Patients with nephrotic and nephritic syndromes require specialist renal evaluation. The management of such patients will not be included in this article.
General measures
Patients should be encouraged to take exercise, achieve a healthy weight and stop smoking.9
Blood pressure control and proteinuria reduction
Non-diabetic patients. The aim in non-diabetic patients is to keep systolic blood pressure below 140 mmHg (target 120–139 mmHg) and diastolic below 90 mmHg. For those with an ACR above 30 mg/mmol, an angiotensin-converting enzyme inhibitor (ACEI) should be first-line therapy for hypertension. An angiotensin receptor blocker (ARB) may be used if the patient is intolerant of ACEIs. If the ACR is over 70 mg/mmol (PCR >100 mg/mmol), there is evidence that a combination of an ACEI and ARB provides an additional antiproteinuric and renoprotective effect.11,12 Patients with an ACR above 70 mg/mmol without hypertension also derive renoprotection from combined ACEI and ARB treatment.
Diabetic patients. The threshold for commencing ACEIs/ARBs is lower in patients with diabetes. An ACR above 2.5 mg/mmol in men or above 3.5 mg/mmol in women justifies the use of ACEIs or ARBs, even in the absence of hypertension.

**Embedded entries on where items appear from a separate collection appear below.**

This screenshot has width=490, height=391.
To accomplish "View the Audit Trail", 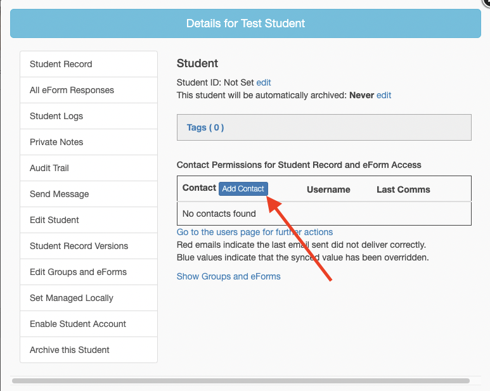I will click(49, 168).
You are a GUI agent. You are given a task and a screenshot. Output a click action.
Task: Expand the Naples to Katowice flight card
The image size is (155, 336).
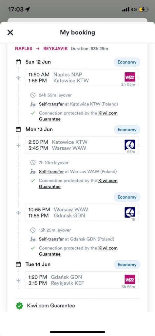click(x=82, y=77)
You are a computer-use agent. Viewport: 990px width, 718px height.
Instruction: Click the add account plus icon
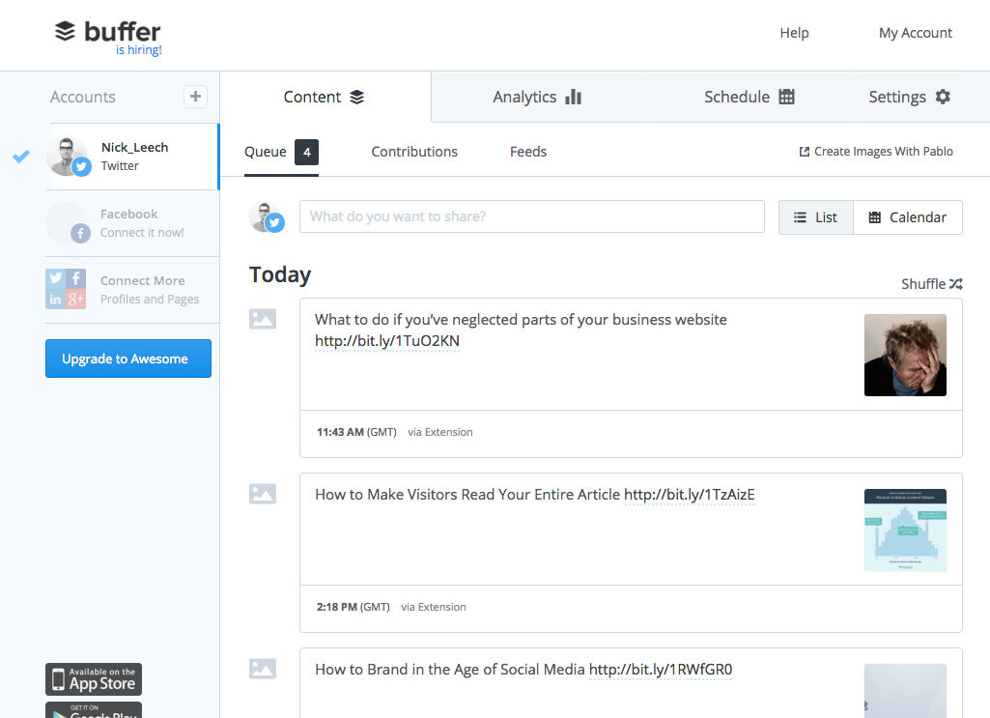[x=196, y=97]
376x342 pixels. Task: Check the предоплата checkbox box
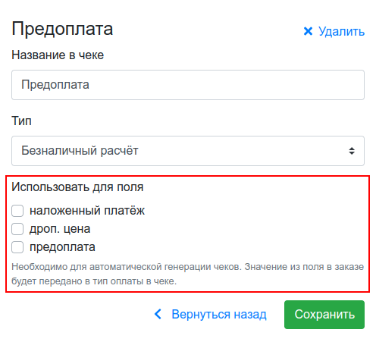pos(17,247)
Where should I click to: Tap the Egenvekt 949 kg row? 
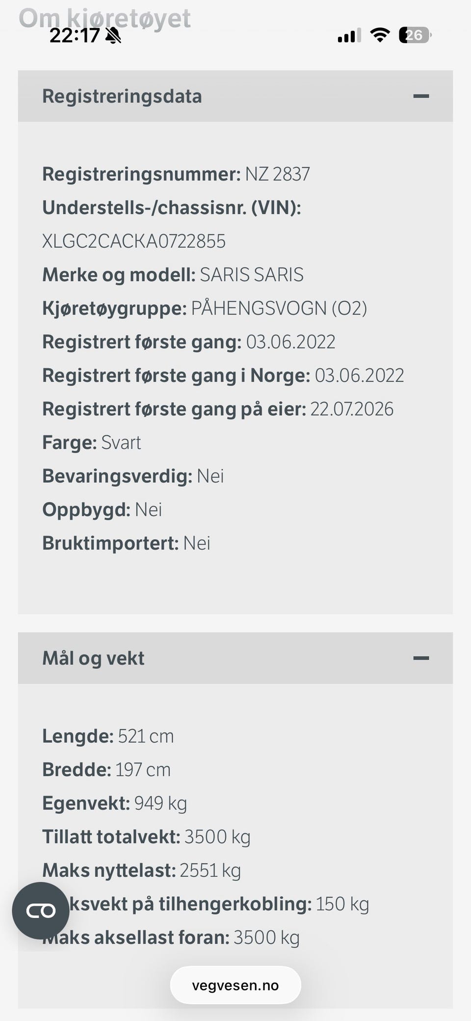pyautogui.click(x=114, y=803)
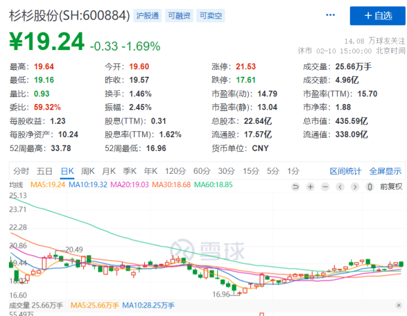Zoom in the chart with plus icon
Screen dimensions: 407x316
[310, 186]
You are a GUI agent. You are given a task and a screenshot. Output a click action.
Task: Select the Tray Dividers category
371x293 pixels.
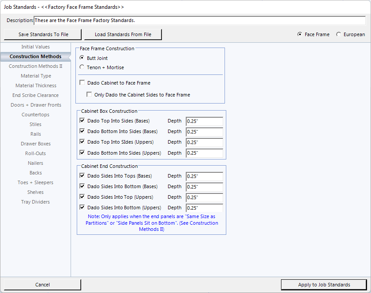pyautogui.click(x=36, y=202)
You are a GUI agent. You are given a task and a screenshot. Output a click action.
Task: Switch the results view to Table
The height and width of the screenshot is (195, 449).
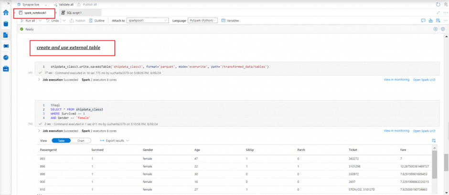[61, 141]
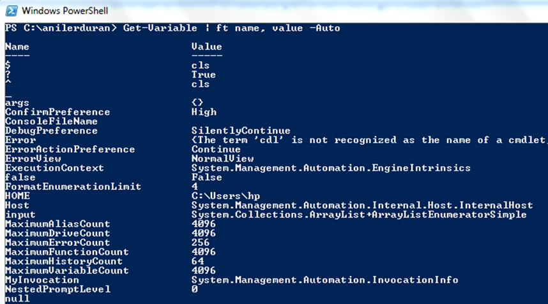Click the ExecutionContext variable name

point(54,168)
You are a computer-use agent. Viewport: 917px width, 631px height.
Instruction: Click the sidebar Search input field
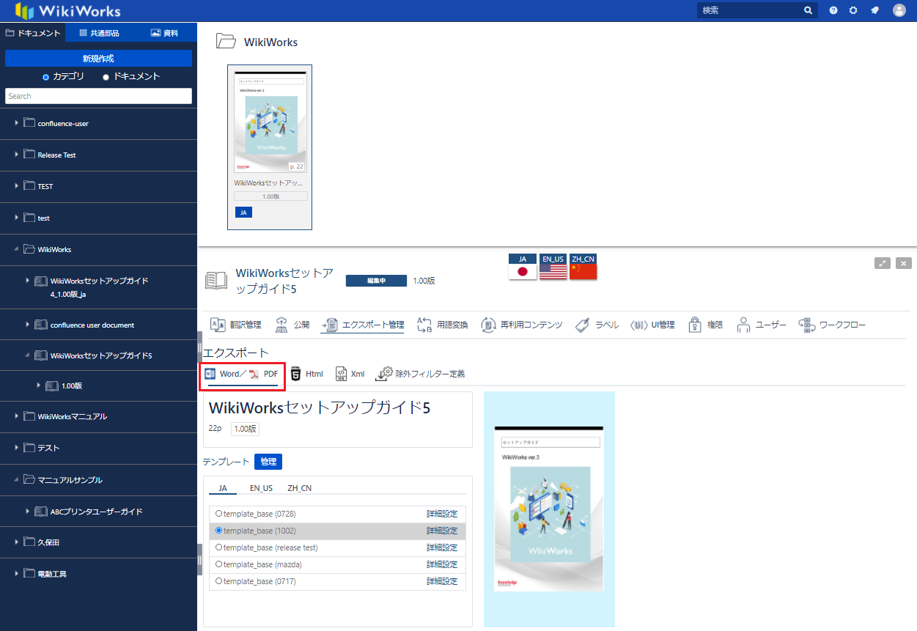pos(98,96)
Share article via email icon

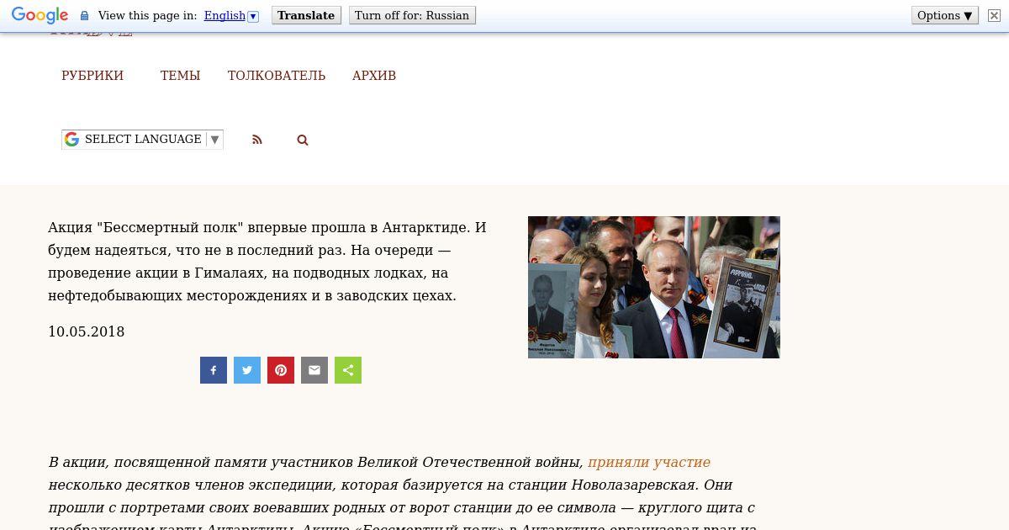pyautogui.click(x=314, y=370)
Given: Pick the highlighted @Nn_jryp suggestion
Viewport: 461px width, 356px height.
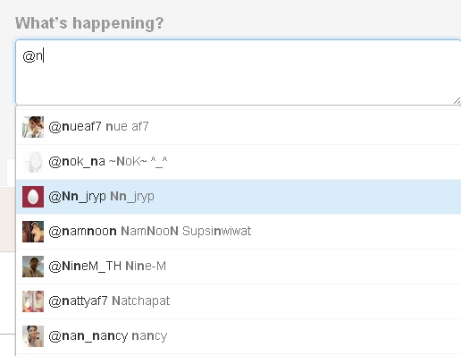Looking at the screenshot, I should pyautogui.click(x=239, y=197).
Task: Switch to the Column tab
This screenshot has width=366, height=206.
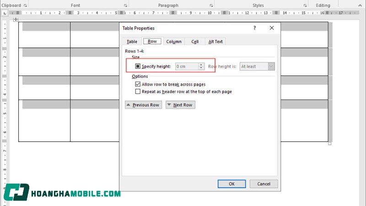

When used, the dose of either the ACEI or ARB should be increased to the maximum tolerated dose before adding a second agent. For maximum antiproteinuric effect, dietary sodium should be limited to 50–70 mmol/day. About 1–2 weeks after commencing or increasing the dose of an ACEI or ARB, the serum potassium and eGFR should be checked. If the serum potassium rises to over 6.0 mmol/l or the eGFR decreases by more than 25% from baseline (or plasma creatinine increases by more than 30%) without any other explanation, the ACEI or ARB should be discontinued.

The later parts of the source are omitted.